As historians we do know that the city of Rhodes experienced a period of economic hardship. Over the course of only a couple years several forms of new coins were minted in the city of Rhodes to help combat inflation. This more than likely was the result of efforts to help rebuild the city.

As such the Colossus of Rhodes only stood for 54 years before being destroyed in an earthquake near the Island of Rhodes.

The Statue’s Remains Attracting Tourists (226 BC-653 AD)

For 879 years the Colossus of Rhodes laid in pieces surrounding the harbor of Rhodes.

Even destroying the Colossus of Rhodes was a sight to behold. Pliny the Elder talks about how a man could not even stretch his arms around the thumb of the statue and that the colossus’s fingers are larger than most statues. Further, you could walk through the fallen statue where you could marvel at how it was created.

Strabo the ancient Roman Geographer supposedly visited the city of Rhodes and saw the destroyed colossus. While Strabo does not offer nearly as visual of an image he does mention how it was destroyed and broke off at the knees. Even in its destroyed state Strabo states that it is still one of the 7 wonders of the world.

The remains of the Colossus of Rhodes would remain strewn about the Harbor of Rhodes for 800 years before being melted down and sold by an invading Umayyad Caliphate General, Muawiyah I. Even then it was reported that it took over 900 camels to carry out all of the bronze of the statue.

Other reports from the same time period state that the total amount of bronze taken from the destroyed statue was around 3,000 loads of brass. This would have been several tons of bronze taken from the statue.
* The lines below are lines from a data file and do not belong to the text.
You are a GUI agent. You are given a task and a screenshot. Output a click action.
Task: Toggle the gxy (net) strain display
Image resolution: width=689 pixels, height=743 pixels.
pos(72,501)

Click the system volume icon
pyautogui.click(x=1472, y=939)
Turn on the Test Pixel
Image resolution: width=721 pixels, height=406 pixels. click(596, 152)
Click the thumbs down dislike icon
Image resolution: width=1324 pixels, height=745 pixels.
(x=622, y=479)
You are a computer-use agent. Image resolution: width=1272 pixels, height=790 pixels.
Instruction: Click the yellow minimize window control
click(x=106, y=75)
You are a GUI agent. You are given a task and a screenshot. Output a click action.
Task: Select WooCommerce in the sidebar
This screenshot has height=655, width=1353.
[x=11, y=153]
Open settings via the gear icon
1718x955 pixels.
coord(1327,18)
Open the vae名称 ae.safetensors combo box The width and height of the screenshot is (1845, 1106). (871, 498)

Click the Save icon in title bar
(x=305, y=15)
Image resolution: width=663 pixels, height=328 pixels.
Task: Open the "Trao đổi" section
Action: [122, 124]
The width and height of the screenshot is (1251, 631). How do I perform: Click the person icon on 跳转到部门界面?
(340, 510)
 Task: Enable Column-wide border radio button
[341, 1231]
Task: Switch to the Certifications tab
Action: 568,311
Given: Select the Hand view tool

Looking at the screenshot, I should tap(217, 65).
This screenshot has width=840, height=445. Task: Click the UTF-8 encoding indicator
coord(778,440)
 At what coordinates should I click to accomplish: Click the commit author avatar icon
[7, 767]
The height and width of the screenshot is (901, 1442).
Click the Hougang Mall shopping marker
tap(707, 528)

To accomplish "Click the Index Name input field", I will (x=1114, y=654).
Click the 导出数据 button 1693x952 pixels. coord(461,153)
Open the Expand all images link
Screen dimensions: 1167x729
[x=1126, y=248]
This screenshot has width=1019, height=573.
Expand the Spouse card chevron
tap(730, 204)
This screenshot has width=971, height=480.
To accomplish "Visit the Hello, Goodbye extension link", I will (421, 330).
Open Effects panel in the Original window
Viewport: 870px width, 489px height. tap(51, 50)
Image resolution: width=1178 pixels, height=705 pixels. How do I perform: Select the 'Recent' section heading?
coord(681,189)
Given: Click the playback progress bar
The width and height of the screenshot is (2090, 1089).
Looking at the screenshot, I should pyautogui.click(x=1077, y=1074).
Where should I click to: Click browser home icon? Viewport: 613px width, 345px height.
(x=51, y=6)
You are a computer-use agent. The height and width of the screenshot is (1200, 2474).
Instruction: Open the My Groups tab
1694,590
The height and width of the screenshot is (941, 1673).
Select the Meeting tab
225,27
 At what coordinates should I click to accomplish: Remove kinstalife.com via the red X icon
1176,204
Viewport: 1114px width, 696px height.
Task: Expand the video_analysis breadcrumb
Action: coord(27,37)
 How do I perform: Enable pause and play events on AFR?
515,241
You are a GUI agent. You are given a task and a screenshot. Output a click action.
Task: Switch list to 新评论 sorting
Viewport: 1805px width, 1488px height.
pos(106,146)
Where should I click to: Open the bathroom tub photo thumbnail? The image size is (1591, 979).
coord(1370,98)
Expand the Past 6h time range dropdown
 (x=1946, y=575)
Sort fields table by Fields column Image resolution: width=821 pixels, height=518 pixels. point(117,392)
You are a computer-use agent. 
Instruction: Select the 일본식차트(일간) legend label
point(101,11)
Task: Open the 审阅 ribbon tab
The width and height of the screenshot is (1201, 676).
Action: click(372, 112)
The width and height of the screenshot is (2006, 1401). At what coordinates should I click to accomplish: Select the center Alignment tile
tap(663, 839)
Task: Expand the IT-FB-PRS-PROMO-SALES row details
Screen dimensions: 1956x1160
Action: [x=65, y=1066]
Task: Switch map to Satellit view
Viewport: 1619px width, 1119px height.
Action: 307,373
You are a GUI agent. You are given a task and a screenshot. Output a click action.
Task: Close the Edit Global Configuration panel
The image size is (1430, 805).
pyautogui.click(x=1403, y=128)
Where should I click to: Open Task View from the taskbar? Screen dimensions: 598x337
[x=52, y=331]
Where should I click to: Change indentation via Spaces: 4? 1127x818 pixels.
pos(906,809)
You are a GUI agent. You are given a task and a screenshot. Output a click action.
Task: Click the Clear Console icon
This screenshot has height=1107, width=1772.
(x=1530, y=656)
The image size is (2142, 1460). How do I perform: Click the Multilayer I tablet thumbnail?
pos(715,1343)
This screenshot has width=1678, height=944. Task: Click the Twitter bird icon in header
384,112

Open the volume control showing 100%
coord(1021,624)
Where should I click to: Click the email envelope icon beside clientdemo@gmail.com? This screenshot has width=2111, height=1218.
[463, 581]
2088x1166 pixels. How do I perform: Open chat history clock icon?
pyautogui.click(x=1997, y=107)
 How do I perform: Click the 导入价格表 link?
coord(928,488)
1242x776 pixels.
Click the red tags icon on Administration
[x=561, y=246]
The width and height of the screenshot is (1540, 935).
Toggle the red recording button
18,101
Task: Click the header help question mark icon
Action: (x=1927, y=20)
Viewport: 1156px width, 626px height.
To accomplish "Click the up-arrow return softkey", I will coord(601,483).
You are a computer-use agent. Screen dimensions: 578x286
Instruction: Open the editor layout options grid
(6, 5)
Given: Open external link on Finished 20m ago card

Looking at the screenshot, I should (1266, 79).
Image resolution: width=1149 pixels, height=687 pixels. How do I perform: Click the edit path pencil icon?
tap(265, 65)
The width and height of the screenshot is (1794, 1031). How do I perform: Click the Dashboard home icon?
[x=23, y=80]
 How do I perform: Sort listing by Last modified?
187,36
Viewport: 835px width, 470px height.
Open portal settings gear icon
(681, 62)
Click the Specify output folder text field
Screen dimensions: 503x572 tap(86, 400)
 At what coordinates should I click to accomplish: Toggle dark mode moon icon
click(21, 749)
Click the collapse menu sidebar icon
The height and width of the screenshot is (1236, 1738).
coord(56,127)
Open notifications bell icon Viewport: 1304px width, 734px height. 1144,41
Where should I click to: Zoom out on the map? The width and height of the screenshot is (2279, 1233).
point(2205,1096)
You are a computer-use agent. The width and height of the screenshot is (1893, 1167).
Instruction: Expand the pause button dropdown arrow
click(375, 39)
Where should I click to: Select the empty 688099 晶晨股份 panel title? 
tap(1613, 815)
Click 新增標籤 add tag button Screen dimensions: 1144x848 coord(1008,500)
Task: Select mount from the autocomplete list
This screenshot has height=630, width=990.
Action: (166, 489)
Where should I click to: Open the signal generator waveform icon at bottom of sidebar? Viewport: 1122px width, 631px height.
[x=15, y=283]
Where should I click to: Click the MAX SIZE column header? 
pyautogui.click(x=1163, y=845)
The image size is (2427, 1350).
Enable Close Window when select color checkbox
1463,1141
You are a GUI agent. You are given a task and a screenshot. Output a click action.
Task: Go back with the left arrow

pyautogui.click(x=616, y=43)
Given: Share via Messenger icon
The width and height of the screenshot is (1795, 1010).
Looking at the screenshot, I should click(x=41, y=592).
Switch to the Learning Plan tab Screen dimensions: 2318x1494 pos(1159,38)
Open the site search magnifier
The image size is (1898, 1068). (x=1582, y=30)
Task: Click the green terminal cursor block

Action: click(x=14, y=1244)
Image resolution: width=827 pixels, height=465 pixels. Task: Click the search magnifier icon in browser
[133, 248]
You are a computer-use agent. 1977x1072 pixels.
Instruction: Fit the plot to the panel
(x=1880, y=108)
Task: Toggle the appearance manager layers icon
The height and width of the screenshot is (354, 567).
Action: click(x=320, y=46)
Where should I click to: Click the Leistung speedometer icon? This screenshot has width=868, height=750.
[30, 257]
The Colossus Of Rhodes In Modern Imagination

To this day the world is fascinated with the Colossus of Rhodes. In many ways the statue has gained a larger than life status over 2,000 years after its destruction.

Today when you travel to Rhodes you will see iconography and cultural traditions that stem from the Colossus of Rhodes. Restaurants, bars, parks, and even some government documents are all inspired by the long gone statue.

What is even more impressive is the influence the statue has had upon popular culture. William Shakespeare writes on the influence of the Colossus on Roman culture in his play The Tragedy of Julius Caesar.

Even during the medieval era ancient sculptors and engineers were writing on how the colossus itself would straddle the harbor of Rhodes. This however, would have been impossible to do for the time period. Not only did Rhodes not have the ability to dredge the harbor but also the bronze casting would have been too heavy and caused the colossus to collapse under its own weight.

In 2008 a team of German engineers and artists attempted to raise funds to rebuild the Colossus of Rhodes for $200 million Euros. However, they never received the funds and the project has since stopped development.


There you have it; an entire article dedicated to the history and reason for building the Colossus of Rhodes.

The Colossus of Rhodes is a fascinating subject. Somehow in the 3rd century BC the tiny island of Rhodes successfully defended itself against outside invasion and then decided to build a massive statue. This is by far a more intriguing subject than the statue itself and prospective graduate students of history will find lots of stuff to research here.